WHAT YOU NEED TO DO: Word for word, repeat every record.

Saved entries
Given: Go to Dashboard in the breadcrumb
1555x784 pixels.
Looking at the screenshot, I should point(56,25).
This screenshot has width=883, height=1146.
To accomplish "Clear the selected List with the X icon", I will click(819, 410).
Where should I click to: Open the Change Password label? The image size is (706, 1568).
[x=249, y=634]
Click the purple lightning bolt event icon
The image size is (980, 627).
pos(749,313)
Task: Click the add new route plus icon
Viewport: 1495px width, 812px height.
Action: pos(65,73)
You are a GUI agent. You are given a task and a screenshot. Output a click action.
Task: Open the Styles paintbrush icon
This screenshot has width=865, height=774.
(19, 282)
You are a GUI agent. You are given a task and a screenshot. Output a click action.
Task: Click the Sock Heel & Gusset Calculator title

TASK RESULT:
Given: Go to Dashboard in the breadcrumb
1555x784 pixels.
Looking at the screenshot, I should point(56,25).
This screenshot has width=883, height=1146.
To accomplish "Clear the selected List with the X icon", I will click(819, 410).
Where should I click to: Open the Change Password label? The image size is (706, 1568).
[x=249, y=634]
Click the purple lightning bolt event icon
The image size is (980, 627).
pos(749,313)
Task: Click the add new route plus icon
Viewport: 1495px width, 812px height.
Action: pos(65,73)
You are a GUI agent. You are given a task and a screenshot. Output a click action.
Task: Open the Styles paintbrush icon
This screenshot has width=865, height=774.
(19, 282)
You are a GUI agent. You are given a task and a screenshot. Output a click action.
Task: Click the Sock Heel & Gusset Calculator title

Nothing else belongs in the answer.